HANNOVER - Die Gewerkschaft „Verdi“ hält die Ladenöffnung an Sonntagen in Niedersachsen für verfassungswidrig. Die Regelung, die vor allem für Ausflugsorte gilt, solle stark eingeschränkt werden. Ein Arbeitsrechtler kam in einem Gutachten zu dem Schluss, dass das vor drei Jahren verabschiedete Gesetz zur Ladenöffnung gegen das Urteil des Bundesverfassungsgerichts verstößt. „Verdi“ forderte die Landesregierung in Hannover auf, die Regelung zu ändern.

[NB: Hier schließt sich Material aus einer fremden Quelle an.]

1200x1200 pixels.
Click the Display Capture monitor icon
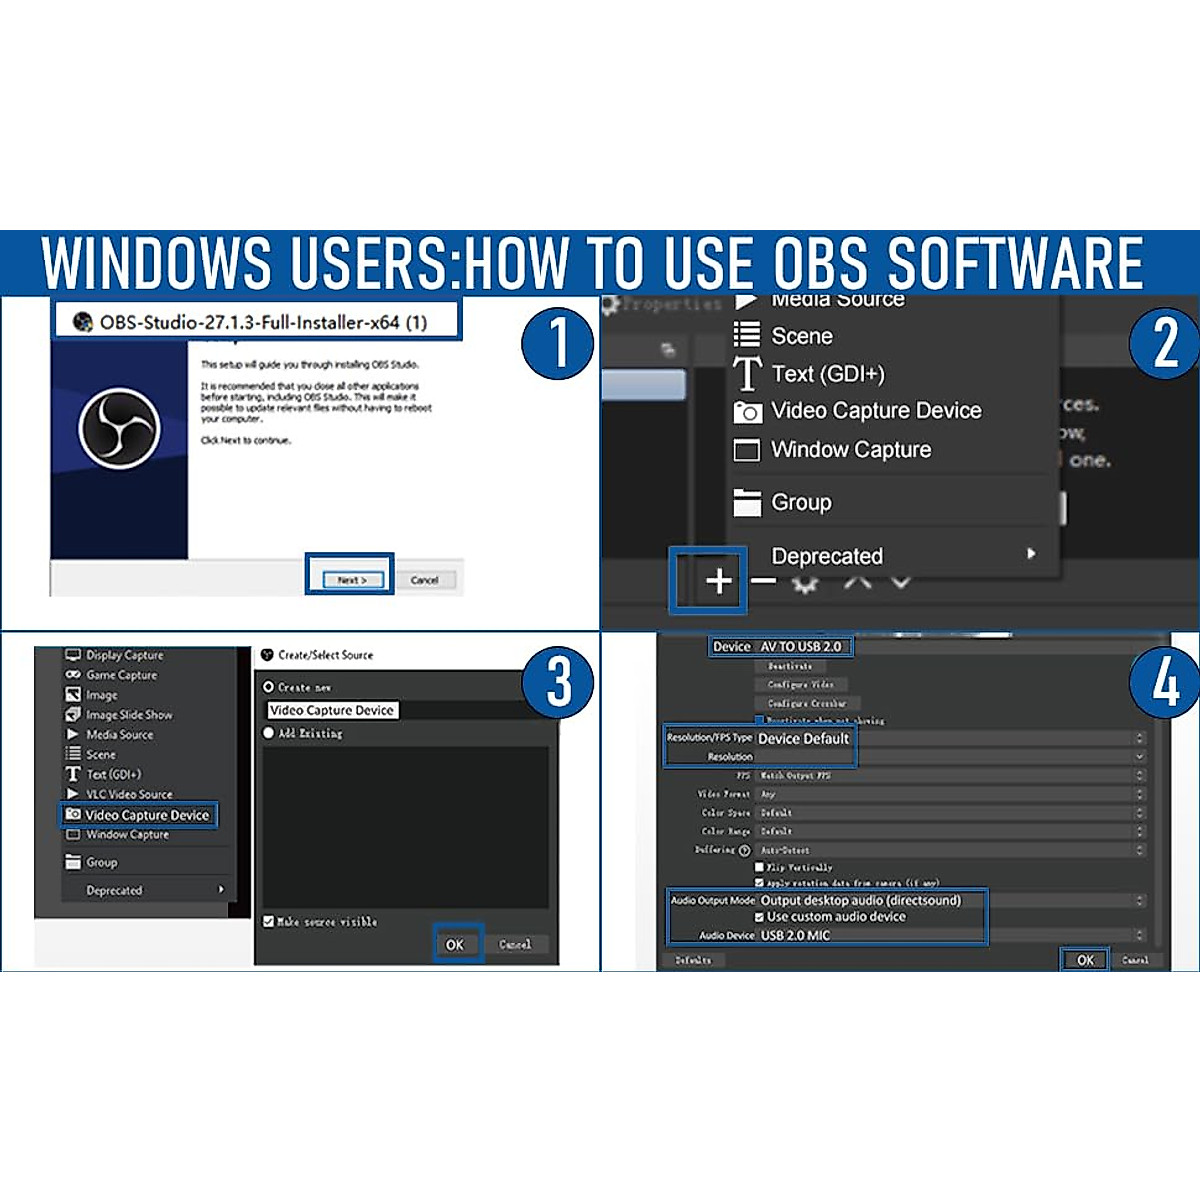click(x=73, y=655)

In den rund 100 Ausflugsorten in Niedersachsen dürfen Geschäfte an mehr als 40 Sonn- und Feiertagen im Jahr öffnen. Das wirtschaftliche Interesse an verkaufsoffenen Sonntagen reiche aus Sicht des Verfassungsgerichtes als Begründung aber nicht aus, sagte der Leipziger Arbeitsrechtler Friedrich Kühn, der das niedersächsische Ladenöffnungsgesetz im Auftrag von „Verdi“ überprüft hatte.
Das Sozialministerium hat das Gesetz nun überprüft und dafür Konsumenten und Einzelhändler befragt. Allerdings wollte die Regierung noch keine konkreten Ergebnisse bekanntgeben, ließ aber durchblicken, dass sich die Regelung nach ihrer Bewertung bewährt hat. Die Bewertung des Ladenöffnungsgesetzes müsse erst noch im Kabinett beraten werden, hieß es im Sozialministerium. „Es sieht aber sehr gut aus“, sagte eine Sprecherin.
Grundsätzlich regelt das 2007 beschlossene Gesetz, dass Geschäfte von Montag bis Sonnabend rund um die Uhr öffnen dürfen. Vor allem für Ausflugsorte – darunter Kur- und Wallfahrtsorte – gibt es aber Lockerungen an Sonn- und Feiertagen.
Auch Einschränkungen des Warensortiments, das verkauft werden darf, hält „Verdi“ nicht für den richtigen Weg. „Denn eine Kontrolle des Angebotes findet nicht statt“, sagte der Verdi-Fachbereichsleiter für den Handel, Heiner Schilling.